# Start of Excerpted text
Pursuant to the applicable provisions of the Companies Act, 2013, read with the IEPF Authority (Accounting, Audit, Transfer and Refund) Rules, 2016 ("the IEPF Rules"), all unpaid or unclaimed dividends are required to be transferred by the Company to the IEPF, established by Central Government of India after the completion of seven years. According to these rules, the shares on which dividend has not been paid or claimed by the shareholders for seven consecutive years or more shall also be transferred to the demat account of the IEPF Authority. During the year, the Company has transferred the unclaimed dividends of Rs. 1525.50/- and no shares were transferred to IEPF. The details are provided in the Shareholder Information Section of this Annual Report and are also available on our website at www.asianstargroup.com.

Directors and Key Managerial PersonnelA. Key Managerial Personnel

The following are Key Managerial Personnel of the Company:-

1. Mr. Arvind T. Shah: Chairman, CFO & Whole-time Director

2. Mr. Vipul P. Shah: Chief Executive Officer and Managing Director

3. Mrs. Sujata D. Nadgouda: Company Secretary & Compliance Officer (upto June 30, 2022)

4. Mr. Sandeep Ramesh Bhandari: Company Secretary & Compliance Officer (Appointed w.e.f. December 28, 2022 and resigned on February 28, 2023)

5. Ms. Pujadevi R. Chaurasia : Company Secretary & Compliance Officer (Appointed w.e.f March 13, 2023.)

Mrs. Sujata D. Nadgouda, Company Secretary & Compliance Officer resigned w.e.f June 30, 2022 due to family reason.

Further based on the recommendation of the Nomination and Remuneration Committee (NRC) and the Board, vide resolution passed on December 28, 2022, approved appointment of Mr. Sandeep R. Bhandari as a Company Secretary & Compliance Officer of the Company. He resigned from his position w.e.f February 28, 2023 due to his personal reason.

On recommendation of the Nomination and Remuneration Committee (NRC) and the Board, vide resolution passed on March 13, 2023 Ms. Pujadevi R. Chaurasia was appointed as Company Secretary & Compliance Officer of the Company.

B. Re-Appointment:

Pursuant to Section 152 of the Companies Act, 2013 and Article 153(a) of the Articles of Association of the Company, Mr. Priyanshu A. Shah (DIN: 00004759) and Mr. Dharmesh D. Shah (DIN: 00004704), Non-Executive Non- Independent Director retires by rotation at the 29th Annual General Meeting of the Company and being eligible has offered themselves for reappointment. The Board has recommended their re-appointment at the forthcoming Annual General Meeting as a NonExecutive Non-Independent Director of the Company, liable to retire by rotation.

Brief resume and other details of Mr. Priyanshu A. Shah (DIN: 00004759) and Mr. Dharmesh D. Shah (DIN: 00004704) in terms of Regulation 36(3) of SEBI LODR and Secretarial Standards on General Meeting, are provided in the Corporate Governance Report forming part of the Annual Report. Both these Directors are related to each other. Both the abovementioned Directors are not disqualified from being re-appointed as Directors by virtue of the provisions of Section 164 of the Companies Act, 2013.
# End of Excerpted text
# Start of Supplied entries
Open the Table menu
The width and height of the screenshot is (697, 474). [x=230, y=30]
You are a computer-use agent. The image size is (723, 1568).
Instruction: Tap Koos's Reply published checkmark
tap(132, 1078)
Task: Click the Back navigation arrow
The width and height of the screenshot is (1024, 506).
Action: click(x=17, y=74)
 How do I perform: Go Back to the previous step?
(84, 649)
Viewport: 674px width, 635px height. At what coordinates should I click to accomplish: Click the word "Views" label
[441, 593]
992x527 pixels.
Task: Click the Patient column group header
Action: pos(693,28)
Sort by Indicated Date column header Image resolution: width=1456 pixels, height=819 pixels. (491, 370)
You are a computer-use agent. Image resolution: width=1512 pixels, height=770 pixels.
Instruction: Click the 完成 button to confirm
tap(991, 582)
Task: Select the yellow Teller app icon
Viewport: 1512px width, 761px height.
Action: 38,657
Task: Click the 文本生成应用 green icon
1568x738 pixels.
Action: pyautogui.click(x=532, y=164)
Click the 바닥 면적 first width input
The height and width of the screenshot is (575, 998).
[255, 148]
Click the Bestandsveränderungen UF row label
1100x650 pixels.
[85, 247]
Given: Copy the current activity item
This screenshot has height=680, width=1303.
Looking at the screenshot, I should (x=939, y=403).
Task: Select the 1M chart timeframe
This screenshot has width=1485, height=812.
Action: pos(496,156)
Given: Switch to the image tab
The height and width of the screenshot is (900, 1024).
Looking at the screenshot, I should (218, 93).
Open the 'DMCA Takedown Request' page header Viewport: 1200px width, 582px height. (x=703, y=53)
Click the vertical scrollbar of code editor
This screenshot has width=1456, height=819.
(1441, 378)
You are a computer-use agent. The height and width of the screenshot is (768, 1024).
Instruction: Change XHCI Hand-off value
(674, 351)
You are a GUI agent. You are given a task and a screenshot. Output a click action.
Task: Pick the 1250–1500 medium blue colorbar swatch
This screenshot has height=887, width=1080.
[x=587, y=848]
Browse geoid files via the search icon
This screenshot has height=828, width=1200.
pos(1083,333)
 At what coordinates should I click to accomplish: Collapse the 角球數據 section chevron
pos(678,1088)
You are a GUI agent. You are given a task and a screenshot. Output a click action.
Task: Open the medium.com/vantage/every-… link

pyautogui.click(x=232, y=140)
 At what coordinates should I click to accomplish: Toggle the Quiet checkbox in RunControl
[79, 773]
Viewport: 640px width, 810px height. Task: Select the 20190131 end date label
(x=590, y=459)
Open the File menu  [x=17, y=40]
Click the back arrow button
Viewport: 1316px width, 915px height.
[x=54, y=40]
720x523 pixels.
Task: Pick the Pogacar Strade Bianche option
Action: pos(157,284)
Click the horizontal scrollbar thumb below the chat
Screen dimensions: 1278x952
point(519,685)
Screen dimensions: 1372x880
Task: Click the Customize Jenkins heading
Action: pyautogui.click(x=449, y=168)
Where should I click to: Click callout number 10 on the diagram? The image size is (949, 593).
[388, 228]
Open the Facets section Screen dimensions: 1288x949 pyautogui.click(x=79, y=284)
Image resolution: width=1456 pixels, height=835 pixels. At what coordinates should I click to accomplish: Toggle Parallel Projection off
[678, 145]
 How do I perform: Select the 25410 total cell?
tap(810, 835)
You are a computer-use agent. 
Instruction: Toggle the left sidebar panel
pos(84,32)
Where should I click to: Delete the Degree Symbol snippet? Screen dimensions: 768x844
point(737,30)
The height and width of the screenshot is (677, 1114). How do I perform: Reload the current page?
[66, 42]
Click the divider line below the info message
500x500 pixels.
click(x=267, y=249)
# End of Supplied entries
→ Exercise prompt:
Answer from the annual report excerpt:
1. What amount of unclaimed dividends did the Company transfer during the year?
2. What positions does Mr. Vipul P. Shah hold?
3. At which Annual General Meeting do Mr. Priyanshu A. Shah and Mr. Dharmesh D. Shah retire by rotation?

→ Task response:
1. Rs. 1525.50
2. Chief Executive Officer and Managing Director
3. The 29th Annual General Meeting